En 2023, l'Agence nationale de la sécurité du médicament a enregistré une augmentation d'environ 31 % des signalements de ruptures ou de risque de ruptures de stock sur ces produits. Exemple dans la Nièvre, où de nombreuses pharmacies sont touchées par ce phénomène.
"Hélas, nous sommes toujours en rupture de nombreux médicaments. Nous avons même l'impression que c'est de plus en plus le cas." Selon Alain Delgutte, membre du Conseil National de l’Ordre des Pharmaciens et praticien à Nevers (Nièvre), la pénurie de médicaments ne s'améliore pas.
Son impression est confirmée par l'Agence nationale de la sécurité du médicament (ANSM). En 2023, elle a enregistré une augmentation d'environ 31 % des signalements de ruptures ou de risque de ruptures de stock sur ces produits. 4 925 déclarations ont été réalisées cette année-là, contre 3 761 en 2022 et 2 160 un an avant.

> [DONNÉES AFFICHÉES]
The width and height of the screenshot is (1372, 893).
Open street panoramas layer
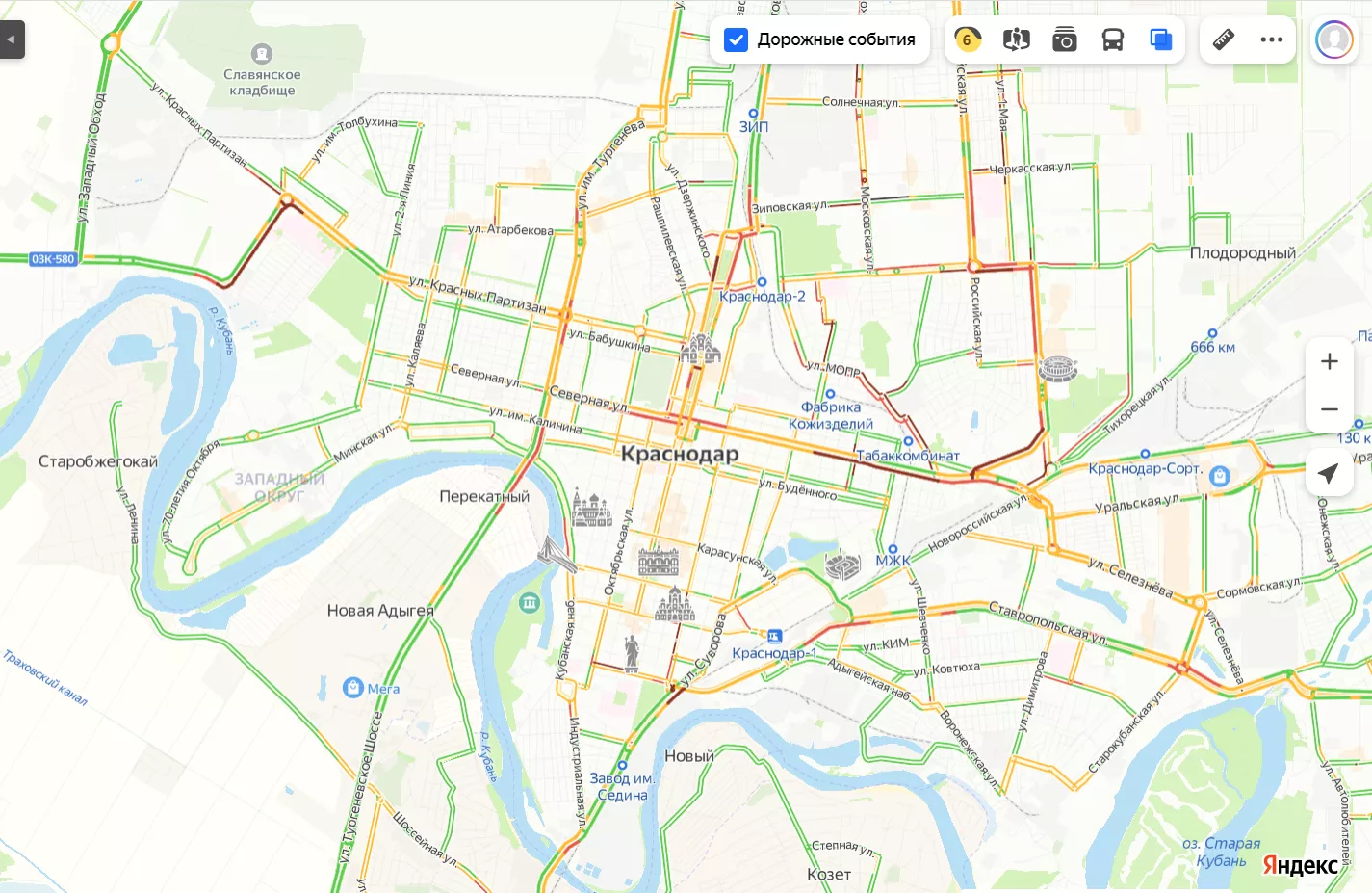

> [CONSIGNES]
**a.** Répondez aux questions suivantes d'après le texte sur la pénurie de médicaments.
(i) De combien les signalements de ruptures ou de risque de ruptures ont-ils augmenté environ en 2023 ?
(ii) Dans quelle ville Alain Delgutte exerce-t-il ?
(iii) Combien de déclarations ont été réalisées en 2022 ?
**b.** Traduisez en anglais cette phrase du texte sur la pénurie de médicaments : « Selon Alain Delgutte, membre du Conseil National de l’Ordre des Pharmaciens et praticien à Nevers (Nièvre), la pénurie de médicaments ne s'améliore pas. »

> [CORRIGÉS]
**a.**
(i) D'environ 31 %.
(ii) À Nevers (Nièvre).
(iii) 3 761.

**b.** According to Alain Delgutte, a member of the National Council of the Order of Pharmacists and a practitioner in Nevers (Nièvre), the drug shortage is not improving.